Entré a ella sin saber absolutamente nada y quedé gratamente sorprendido al descubrir en Spring (2014) uno de los mejores ejemplos recientes de mezclar de forma exitosa géneros diametralmente opuestos; si bien los componentes de horror están allí, la verdad es que esta es en realidad una cinta de claro corte fantástico que desemboca en un romance sobrenatural, y tanto su argumento como su marcado carácter exótico le dan una estructura innegable de cuento de hadas moderno. Con el tiempo hemos tenido muchos ejemplos similares, pero pocos tan destacables.

Comienza, eso sí, como una película muy diferente, con nuestro protagonista huyendo de su país por problemas legales e iniciando una aventura de mochilero por Europa que lo lleva hasta un pueblo costero italiano, donde conoce a una hermosa chica que podría o no ser un monstruo. Dicho así el argumento parece por un lado la típica historia de terror de turistas o una monster movie en toda regla, pero muy pronto esto cambia. En primer lugar porque, contrariamente a lo que suele suceder en este tipo de cine, la revelación acerca de la verdadera naturaleza de la chica se revela muy pronto, y el personaje en cuestión no es simplemente antagónico sino que tiene tanto protagonismo como el chico, y gran parte del tiempo de metraje se va en hablar de sus orígenes y de la verdad acerca de su condición polimorfa.

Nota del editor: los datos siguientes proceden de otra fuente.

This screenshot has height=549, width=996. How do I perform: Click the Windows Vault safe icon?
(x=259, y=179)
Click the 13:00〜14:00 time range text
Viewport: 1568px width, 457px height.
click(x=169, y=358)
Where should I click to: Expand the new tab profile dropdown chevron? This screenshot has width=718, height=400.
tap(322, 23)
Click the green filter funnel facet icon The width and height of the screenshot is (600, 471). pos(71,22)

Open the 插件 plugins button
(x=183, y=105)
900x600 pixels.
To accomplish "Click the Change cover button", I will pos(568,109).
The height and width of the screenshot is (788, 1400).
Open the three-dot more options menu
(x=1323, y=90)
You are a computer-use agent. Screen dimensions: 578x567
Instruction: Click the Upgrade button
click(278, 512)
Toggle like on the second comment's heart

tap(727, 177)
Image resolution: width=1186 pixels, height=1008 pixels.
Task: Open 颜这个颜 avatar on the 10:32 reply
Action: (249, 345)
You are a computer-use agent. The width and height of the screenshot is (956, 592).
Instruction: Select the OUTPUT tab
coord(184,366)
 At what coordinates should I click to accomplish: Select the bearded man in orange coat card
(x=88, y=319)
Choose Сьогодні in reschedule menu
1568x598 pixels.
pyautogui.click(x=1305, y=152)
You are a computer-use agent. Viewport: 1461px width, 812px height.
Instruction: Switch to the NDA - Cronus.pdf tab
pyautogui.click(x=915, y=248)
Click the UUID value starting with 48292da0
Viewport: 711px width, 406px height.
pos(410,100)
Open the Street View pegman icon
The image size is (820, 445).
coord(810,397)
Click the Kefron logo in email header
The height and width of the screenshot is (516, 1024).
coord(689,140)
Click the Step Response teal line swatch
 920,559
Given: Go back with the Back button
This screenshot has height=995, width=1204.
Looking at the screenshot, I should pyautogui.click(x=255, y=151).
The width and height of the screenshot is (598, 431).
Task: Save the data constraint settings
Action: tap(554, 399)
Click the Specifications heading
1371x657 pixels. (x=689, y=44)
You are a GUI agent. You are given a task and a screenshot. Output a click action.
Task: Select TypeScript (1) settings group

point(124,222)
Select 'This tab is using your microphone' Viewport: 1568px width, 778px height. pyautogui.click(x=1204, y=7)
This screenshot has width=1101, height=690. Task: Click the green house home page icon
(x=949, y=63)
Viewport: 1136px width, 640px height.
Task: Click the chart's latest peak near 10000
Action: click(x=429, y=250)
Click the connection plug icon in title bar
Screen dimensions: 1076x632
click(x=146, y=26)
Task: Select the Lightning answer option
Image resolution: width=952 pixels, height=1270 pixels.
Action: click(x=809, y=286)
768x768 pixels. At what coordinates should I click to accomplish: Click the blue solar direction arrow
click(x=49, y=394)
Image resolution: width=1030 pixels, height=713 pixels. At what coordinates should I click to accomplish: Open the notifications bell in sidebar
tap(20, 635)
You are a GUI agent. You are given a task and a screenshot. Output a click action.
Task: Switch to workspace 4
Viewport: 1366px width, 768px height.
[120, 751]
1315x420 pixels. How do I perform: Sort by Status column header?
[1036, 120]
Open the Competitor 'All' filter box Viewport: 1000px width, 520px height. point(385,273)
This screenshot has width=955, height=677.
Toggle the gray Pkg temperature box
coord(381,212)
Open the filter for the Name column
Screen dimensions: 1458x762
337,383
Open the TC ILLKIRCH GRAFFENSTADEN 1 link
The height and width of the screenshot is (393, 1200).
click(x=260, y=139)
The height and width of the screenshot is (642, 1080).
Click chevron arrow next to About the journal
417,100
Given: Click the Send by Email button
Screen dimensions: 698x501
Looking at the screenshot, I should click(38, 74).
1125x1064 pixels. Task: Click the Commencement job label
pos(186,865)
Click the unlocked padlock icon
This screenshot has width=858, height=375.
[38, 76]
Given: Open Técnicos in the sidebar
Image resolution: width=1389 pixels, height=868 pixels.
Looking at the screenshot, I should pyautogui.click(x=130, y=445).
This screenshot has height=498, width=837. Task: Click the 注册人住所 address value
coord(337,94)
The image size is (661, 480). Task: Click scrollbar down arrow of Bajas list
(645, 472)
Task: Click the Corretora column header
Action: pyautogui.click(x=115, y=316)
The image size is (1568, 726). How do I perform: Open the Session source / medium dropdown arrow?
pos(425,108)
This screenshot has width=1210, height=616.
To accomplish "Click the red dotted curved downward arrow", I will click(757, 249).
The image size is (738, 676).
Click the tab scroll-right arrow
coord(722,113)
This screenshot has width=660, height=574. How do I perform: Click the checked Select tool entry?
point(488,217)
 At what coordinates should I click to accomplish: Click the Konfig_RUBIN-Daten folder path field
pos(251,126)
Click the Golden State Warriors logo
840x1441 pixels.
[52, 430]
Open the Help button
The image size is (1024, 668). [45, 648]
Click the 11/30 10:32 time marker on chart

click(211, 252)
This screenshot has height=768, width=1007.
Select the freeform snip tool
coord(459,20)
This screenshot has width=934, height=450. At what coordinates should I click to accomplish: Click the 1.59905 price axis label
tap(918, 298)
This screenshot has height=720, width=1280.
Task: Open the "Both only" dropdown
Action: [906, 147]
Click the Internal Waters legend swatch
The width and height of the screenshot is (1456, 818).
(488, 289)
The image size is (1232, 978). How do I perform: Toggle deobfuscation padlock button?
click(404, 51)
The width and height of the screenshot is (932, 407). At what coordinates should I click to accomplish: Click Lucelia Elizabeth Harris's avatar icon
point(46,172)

De hecho es la profusión en los diálogos una de las cosas que más me llamaron la atención; casi toda la cinta transcurre entre estos dos únicos personajes, y la mayor parte de su interacción es dramática (salvo una escena en particular que alude precisamente a ese aspecto de "trampa para turistas" la película es muy parca en horror) y no deja de resaltar en todo momento los conflictos morales que la chica tiene con su naturaleza. La gran cantidad de diálogos y el constante paseo por el hermoso (y antiguo) paisaje del sur de Italia me hicieron pensar en una hipotética versión fantaterrorífica de Antes del amanecer (1995), con la que comparte muchos temas no sólo en cuanto a su vertiente romántica sino también en cuanto a la búsqueda de sentido vital. Pero todo esto, a pesar de lo que muchos podáis pensar, no se siente para nada forzado y está dotado de algunas imágenes de gran belleza. 

Probablemente esta película no sea del agrado de todos los visitantes de esta página debido a la evidente carga romántica y el hecho de que sus componentes de horror cedan preferencia a la fantasía mitológica, pero sería un error. Estamos de hecho ante una cinta muy buena cuyo único pecado sea quizás el de ahondar demasiado en una larga y recurrente serie de explicaciones pseudocientíficas acerca de la naturaleza del monstruo que francamente desentonan con el ambiente de mitología y cuento de hadas que se deja entrever en todo momento. Con todo y eso me ha parecido un trabajo muy digno al que pienso dar un nuevo visionado a la menor oportunidad.

martes, marzo 24, 2015

Lo mejor del Fantasy Filmfest Nights 2015

Este fin de semana estuvimos metidos de cabeza en el Fantasy Filmfest Nights, pequeña maratón que como todos los años trae un abreboca del festival para el próximo verano. Nuevamente hemos tenido la oportunidad de ver las diez películas que se presentaron el sábado y el domingo, y aunque a nivel general no hubo tantas obras destacables como en entregas anteriores, ha habido un par de descubrimientos interesantes que compartir. Los que lo deseen pueden pasarse por esta lista de Letterboxd donde hemos preparado una serie de micro-reseñas de todo lo que vimos, aunque desde ya hay que dejar claro que no todas son de terror.

En cuanto al género que nos toca en este blog, y debido a nuestra escasa periodicidad de los últimos tiempos, no podemos prometer que caerán reseñadas todas, pero sí podemos asegurar un espacio para aquellas tres que más impresionados nos dejaron: Spring (2014), Tusk (2014) y sobre todo la excelente German Angst (2015), nuestra favorita de esta edición. Y lo haremos ya, mientras las tenemos frescas en la memoria, así que a partir de mañana, ya sabéis el trío de reseñas que se avecina.